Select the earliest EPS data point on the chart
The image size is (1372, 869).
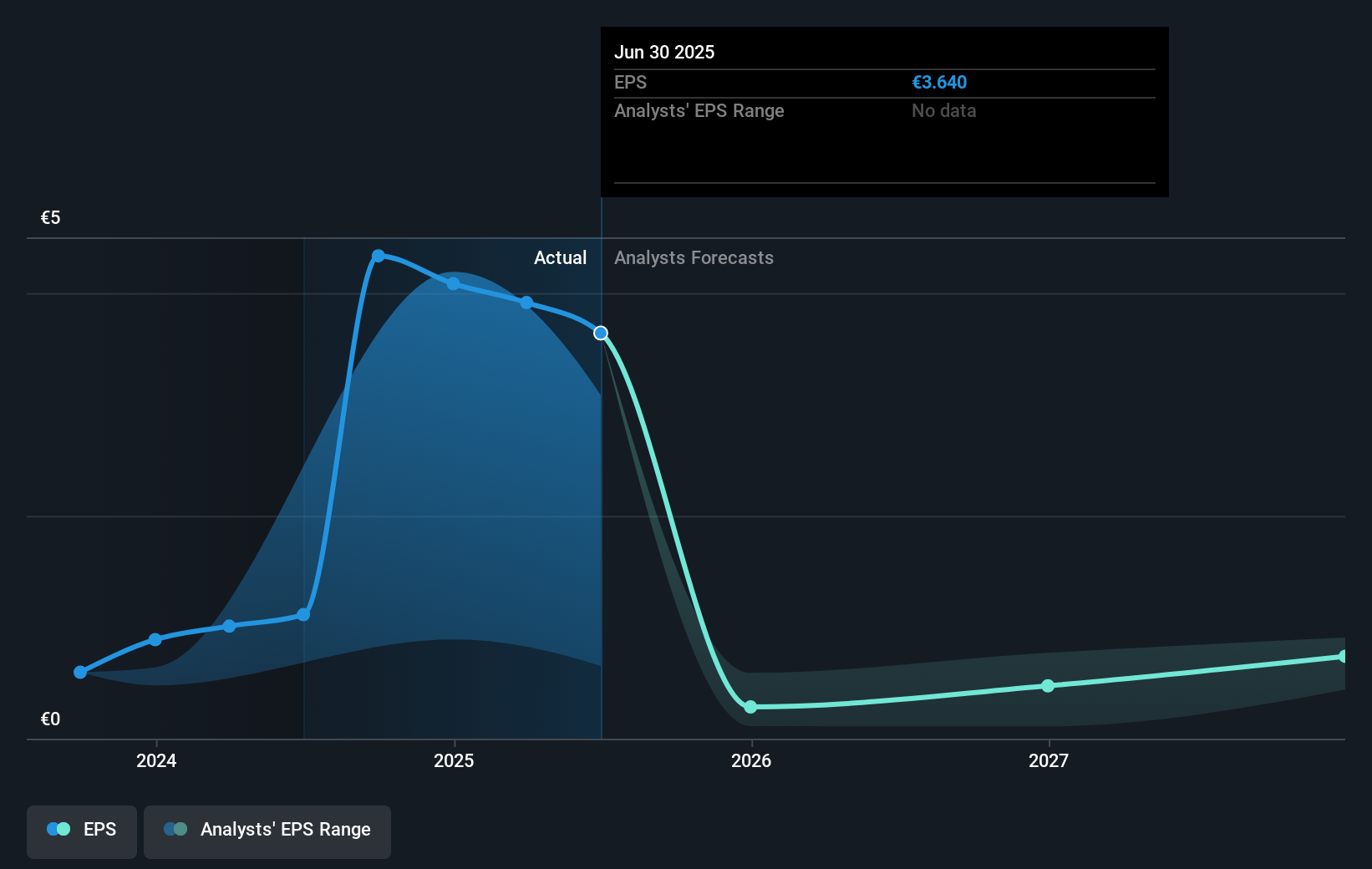79,672
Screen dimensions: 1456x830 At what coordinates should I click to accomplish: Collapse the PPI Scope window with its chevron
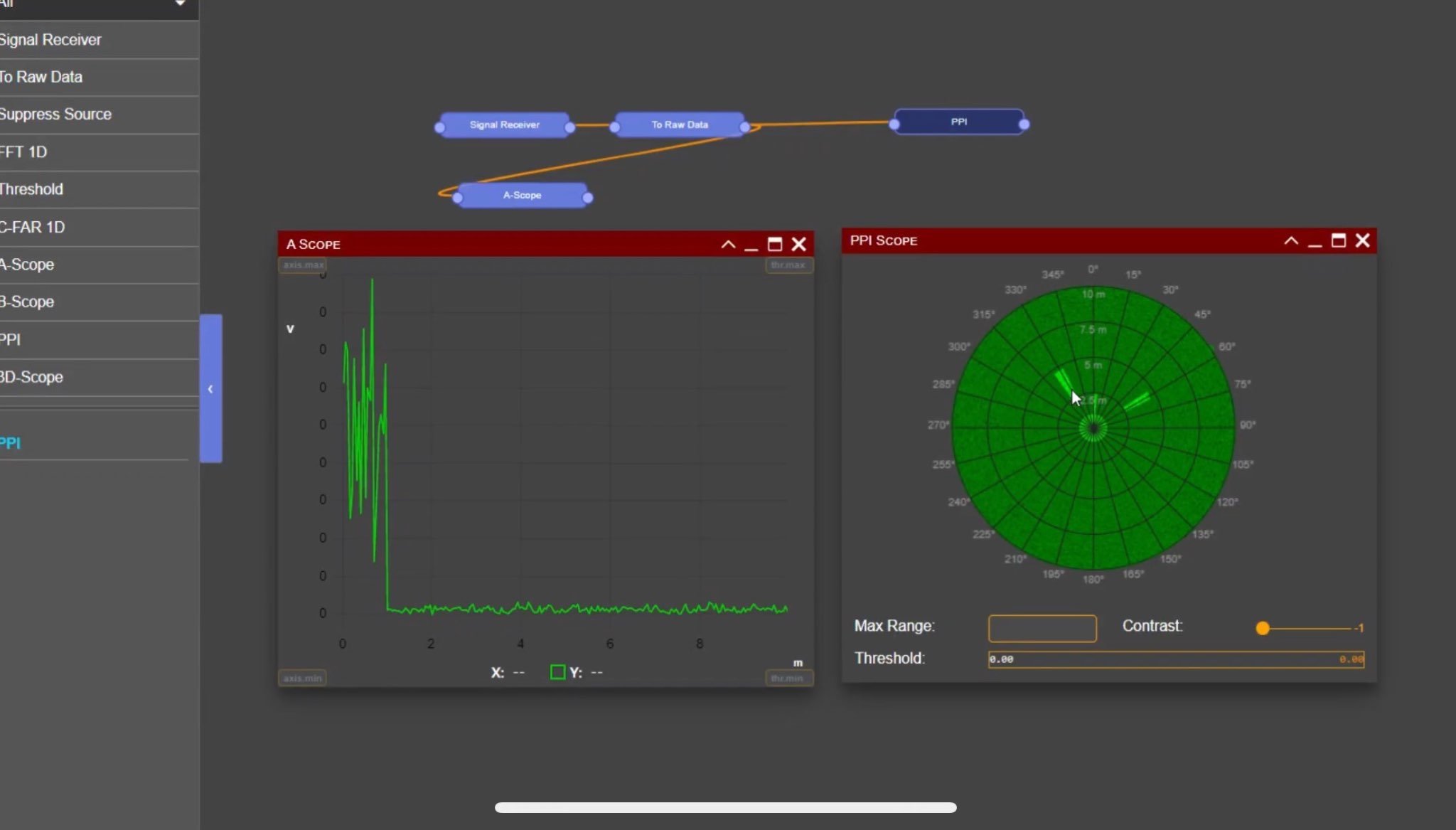pos(1289,240)

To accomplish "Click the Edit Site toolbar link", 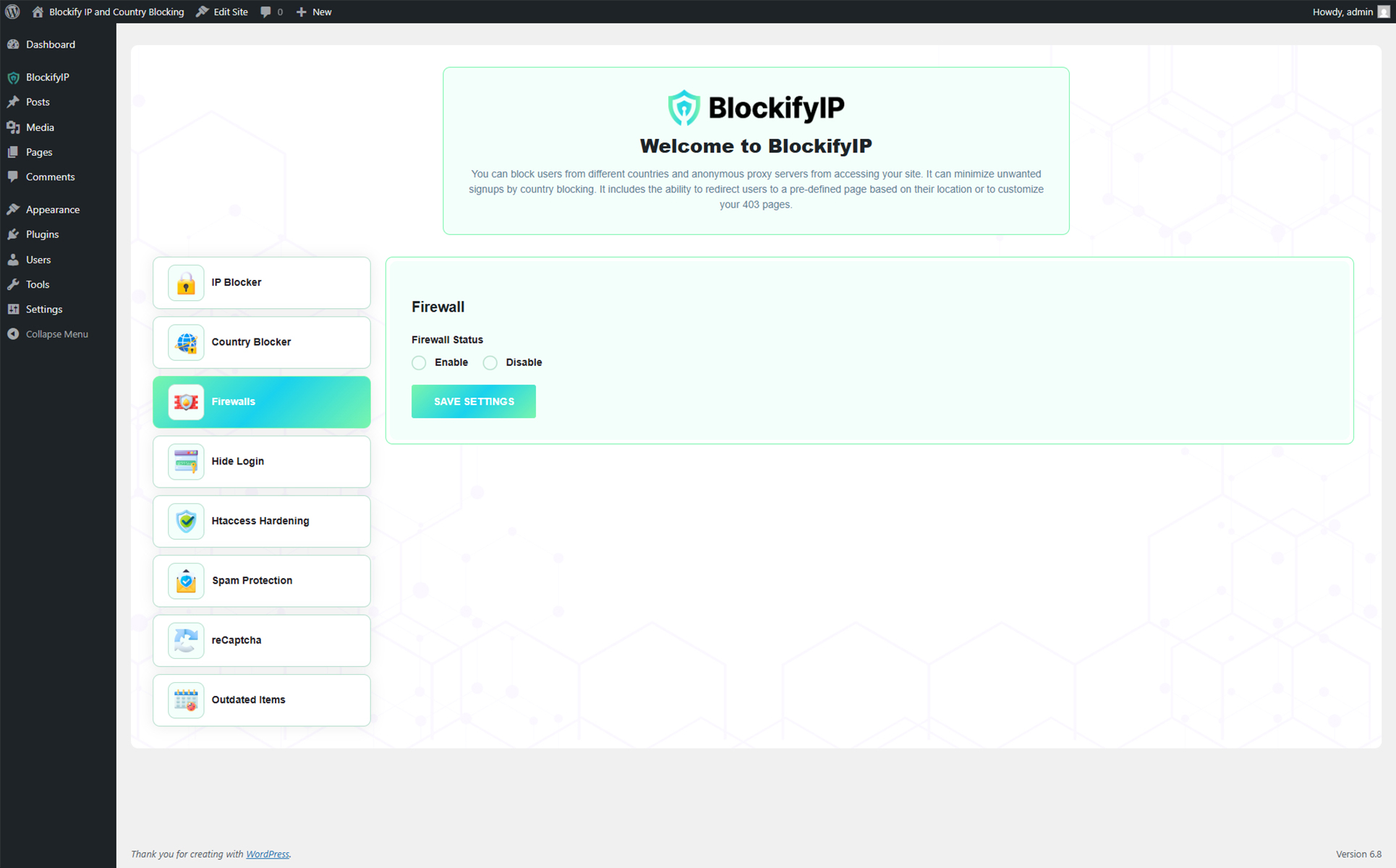I will (x=223, y=12).

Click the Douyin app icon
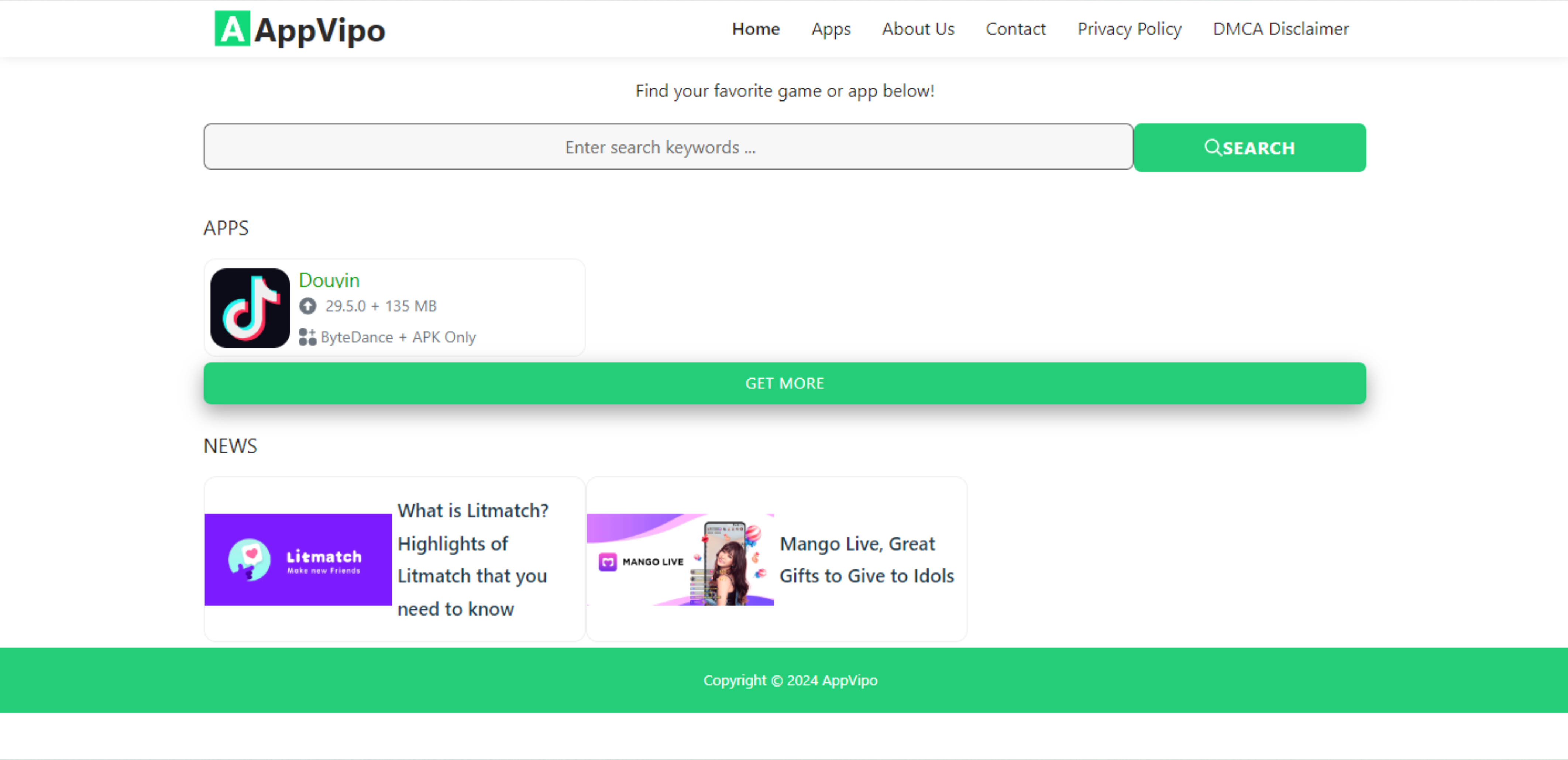pos(250,308)
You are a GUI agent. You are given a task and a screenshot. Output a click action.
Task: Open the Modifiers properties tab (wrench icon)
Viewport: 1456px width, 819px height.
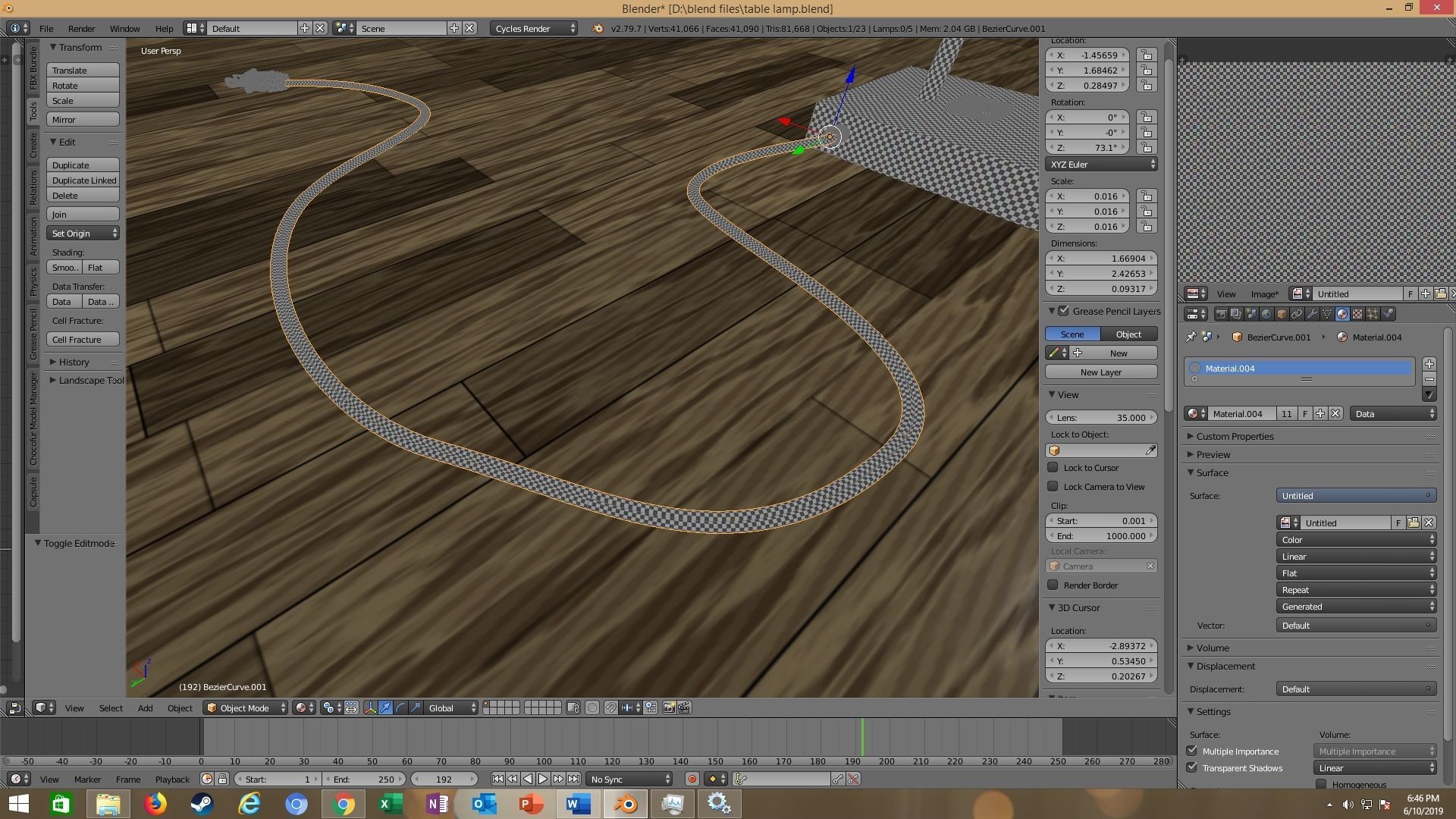tap(1312, 314)
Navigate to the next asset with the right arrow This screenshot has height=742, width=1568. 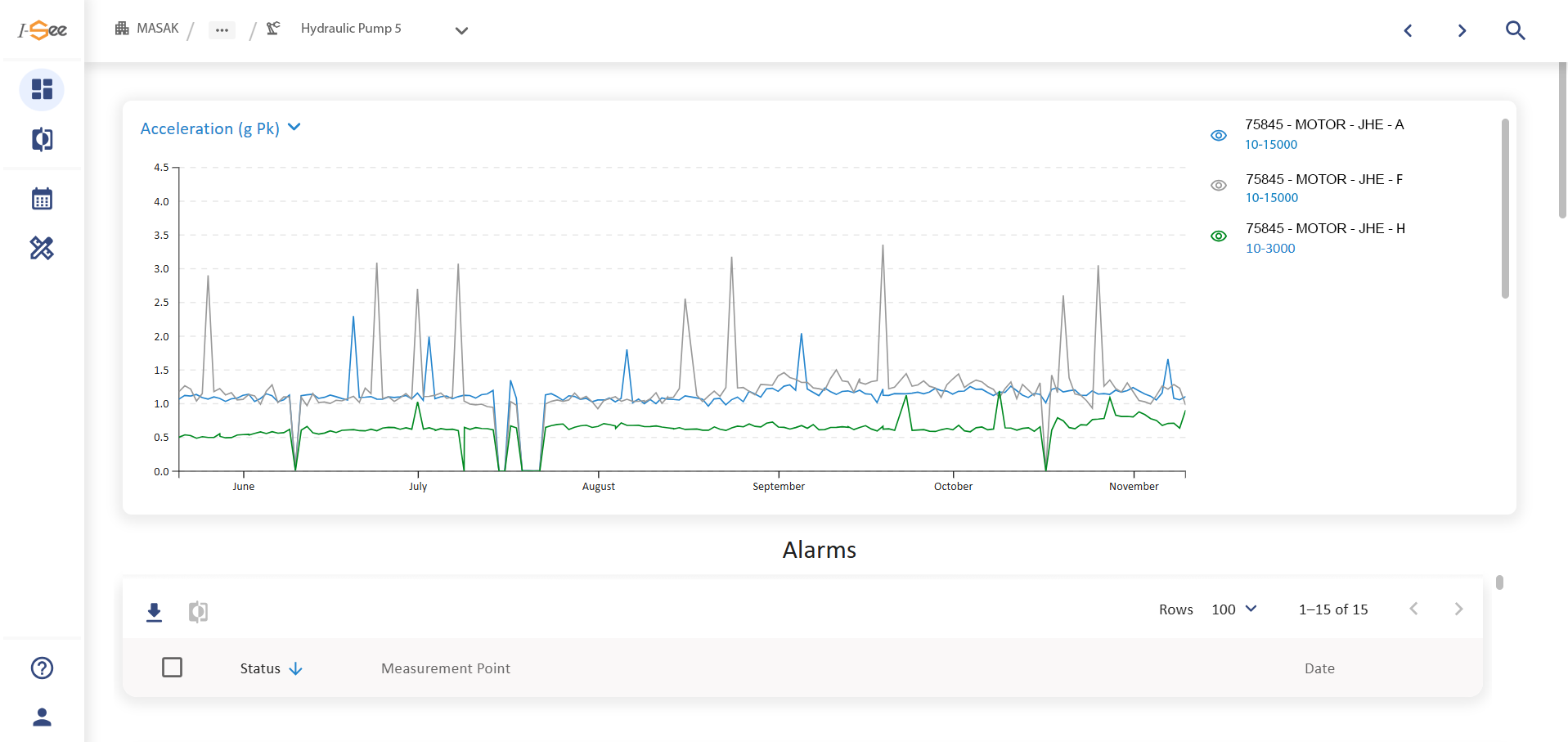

Your instructions – Excluding all pictures, print exactly and only the lines from the line with "Click the Douyin app icon" through the end of the records above, both ends included.

Result of the exercise –
Click the Douyin app icon
pos(250,308)
You are a GUI agent. You are given a task and a screenshot. Output a click action.
Task: Open the Modifiers properties tab (wrench icon)
Viewport: 1456px width, 819px height.
tap(1312, 314)
Navigate to the next asset with the right arrow This screenshot has height=742, width=1568. 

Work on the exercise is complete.